I then used the palette knife to spread the grouting evenly over the tiles, once again using my fingers to fill the stubborn holes. This time I remembered the photo, but dared not touch the camera once I started using my hands.
I once again put it aside to dry.
By the time the grout was dry enough to be set, without being stone hard, it was already night time and dark. These photos were taken by electric light which is a poor substitute for the natural light I usually use for the photos. My apologies. The tiles had to be cleaned and I could not wait for daylight. I used an old damp cloth to wipe away the excess grout. I washed the cloth out and wiped it down a second time. It was not perfectly clean, but the leftover residue, would dry into a powder that could be wiped away with a dry cloth or damp sponge the next day. I removed the two little wooden covers, washed them under running water and let them dry. They would be good as new for another project later once dry. I removed the ear buds before starting the clean-up.

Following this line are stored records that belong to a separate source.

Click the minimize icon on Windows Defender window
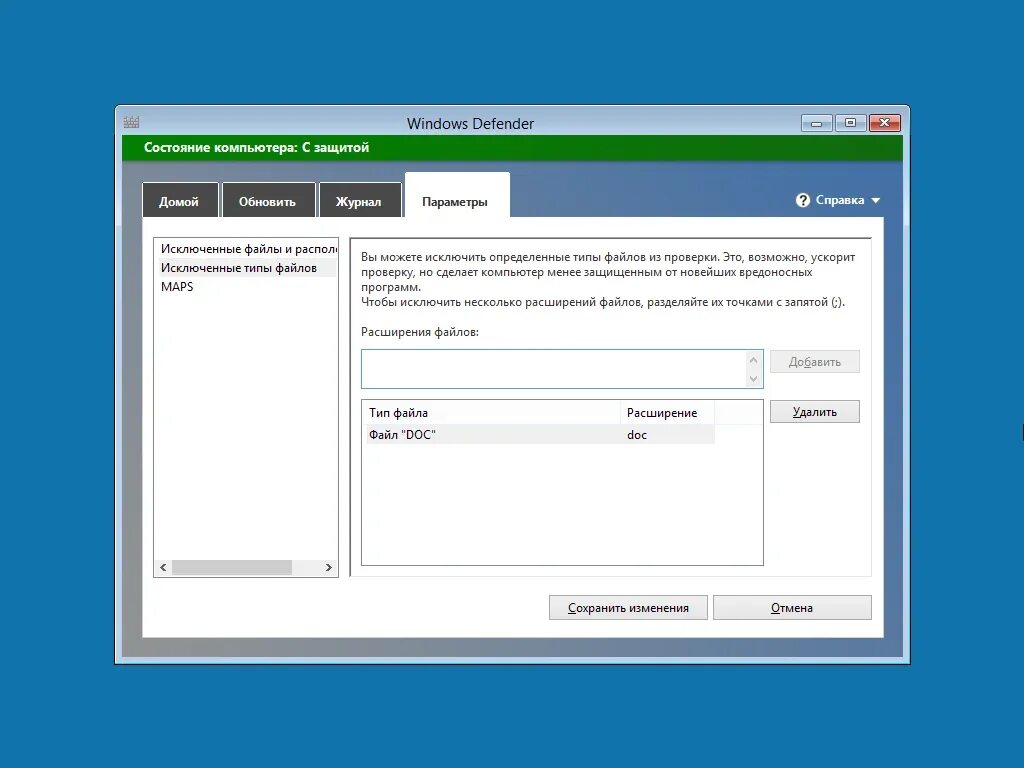The height and width of the screenshot is (768, 1024). tap(815, 121)
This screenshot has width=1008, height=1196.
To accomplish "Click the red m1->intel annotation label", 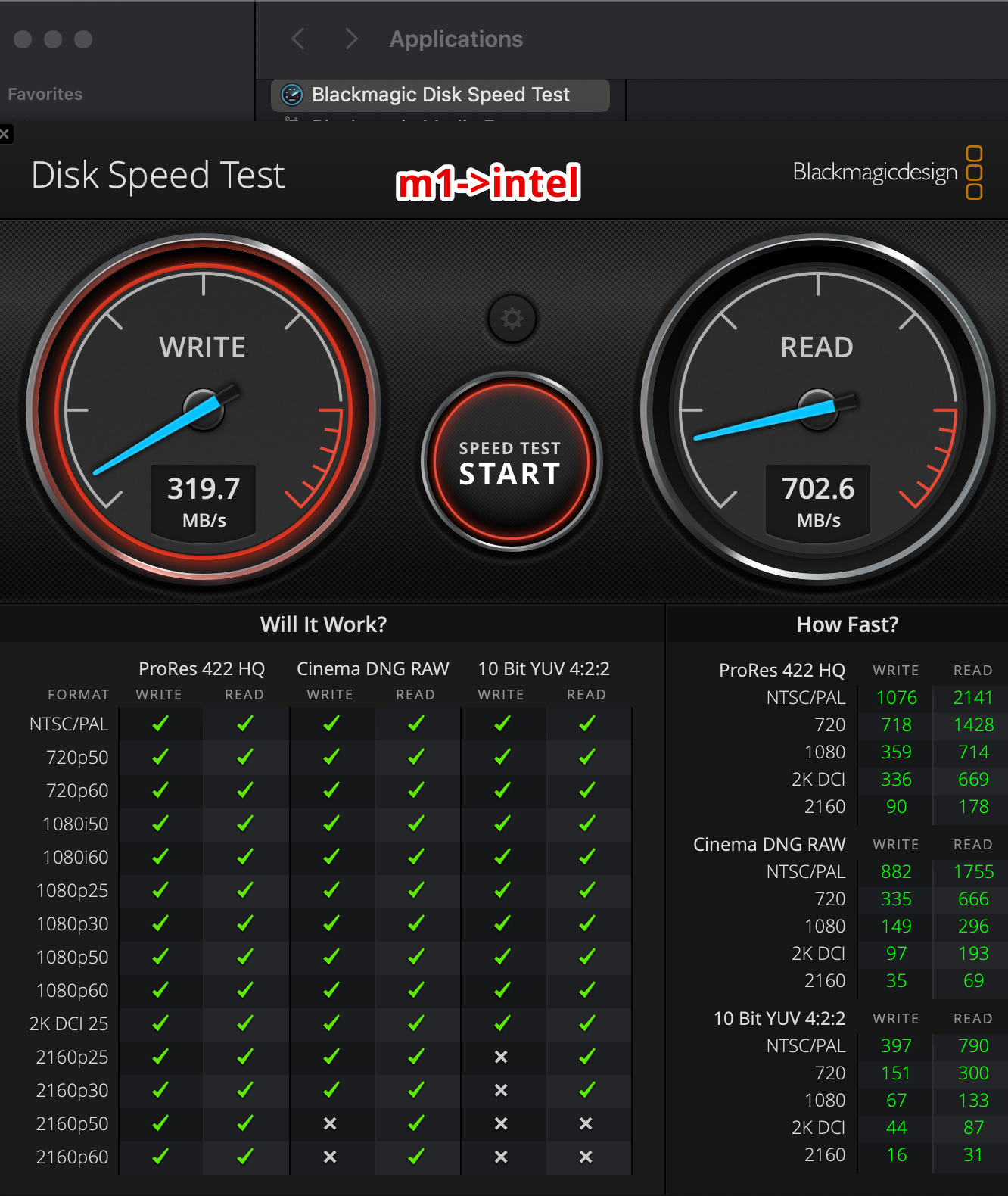I will pos(489,183).
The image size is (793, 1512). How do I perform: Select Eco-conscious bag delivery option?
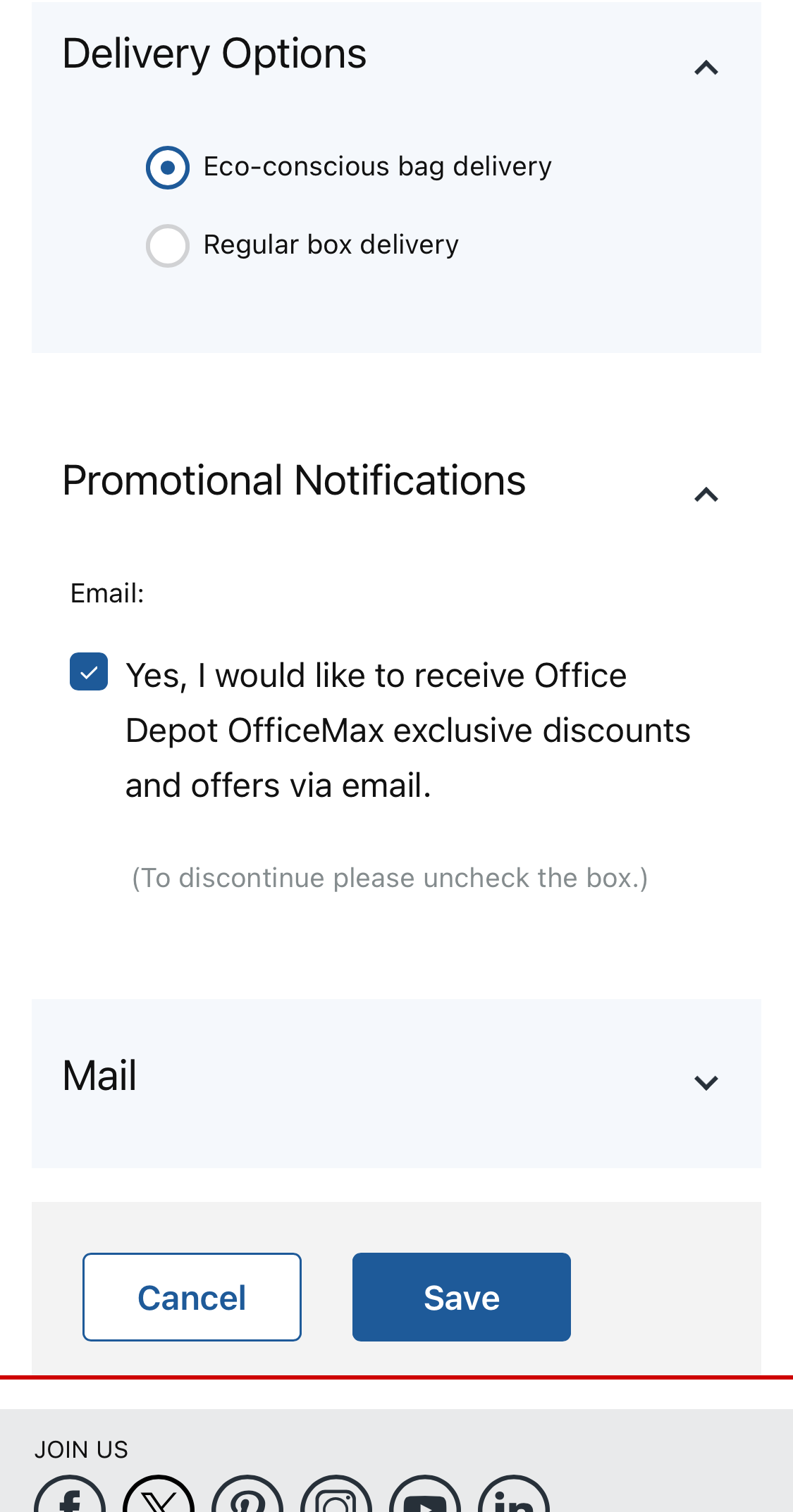click(167, 168)
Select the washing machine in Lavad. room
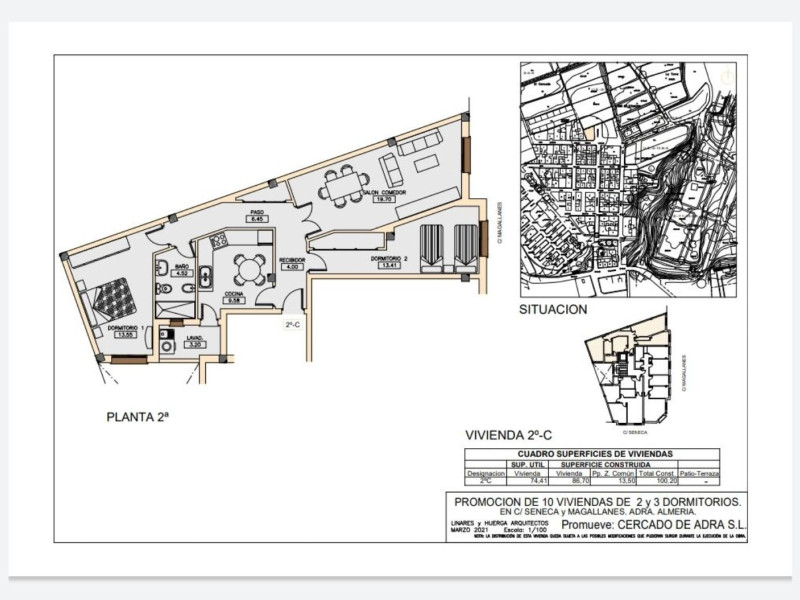Image resolution: width=800 pixels, height=600 pixels. pyautogui.click(x=167, y=346)
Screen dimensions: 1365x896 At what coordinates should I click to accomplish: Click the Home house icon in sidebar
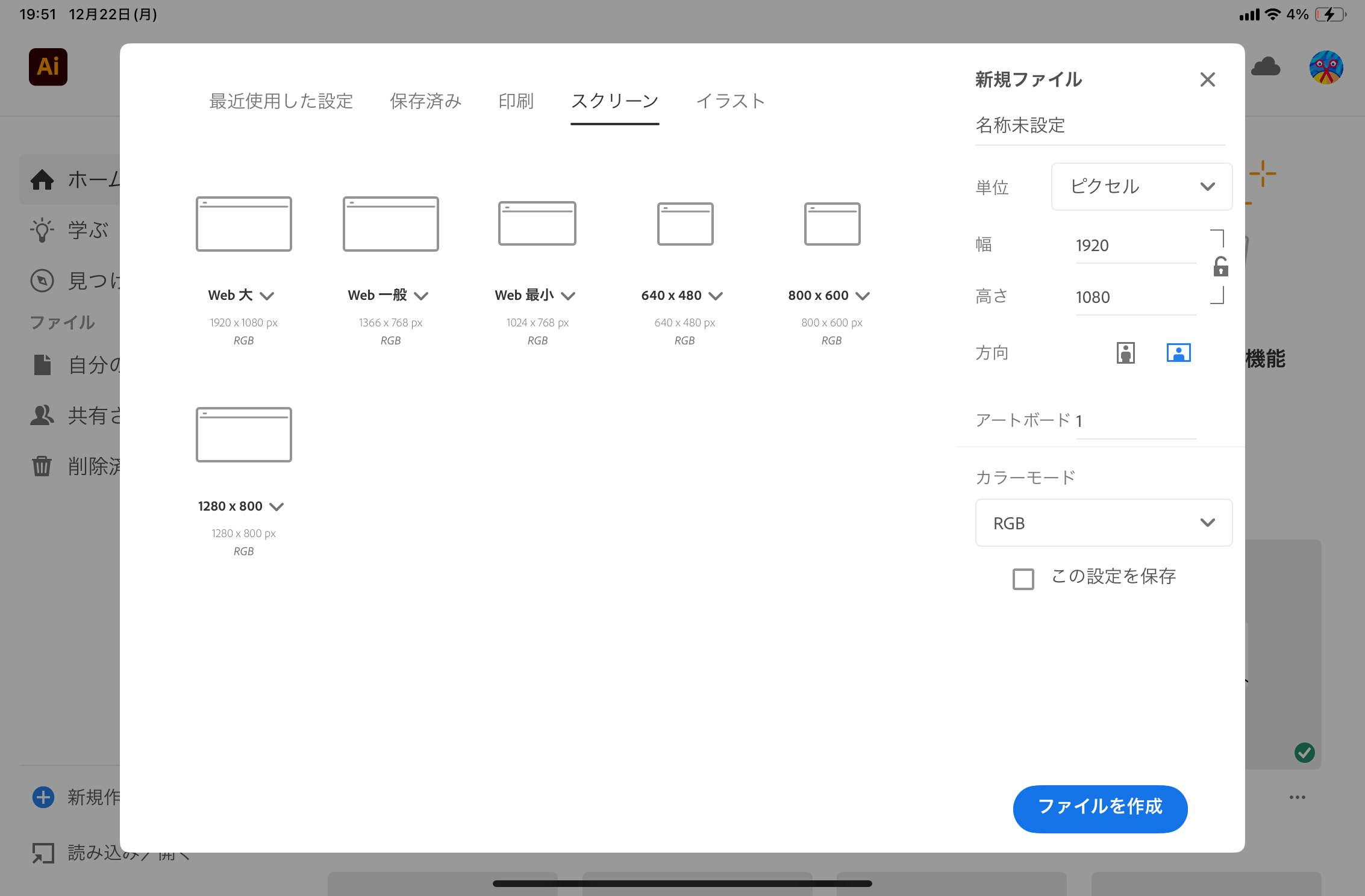tap(42, 179)
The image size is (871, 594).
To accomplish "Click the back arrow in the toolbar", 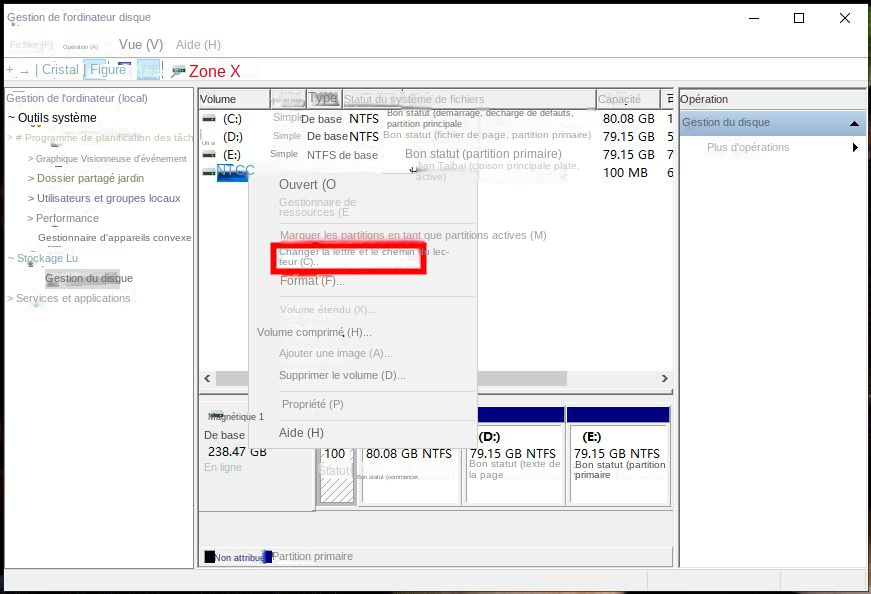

Look at the difference the white and grey grouting made to the finished projects.
I decided the grey made the mini features appear too moody. Previously I had added black ink to enhance the shadows. Now I would add white ink to enhance the light. I used acrylic ink and the finest point on a dip pen to achieve this.
This is a close-up of the mini features.
This is the final product.
The only thing left to do was to add the rings and put the album together.
Was this successful as an album. I have arguments in favour and against. It is very heavy. I I were to work with dimensional objects the weight of the album covers would squash it. Completely. On the other hand, any water-wobbled paper would straighten out without a problem. I also think it would be best to look for bigger rings to tie it together with. These are fine for now, but I will not be able to add much before the album will be filled. Not ideal then. But pretty, very pretty. And fun!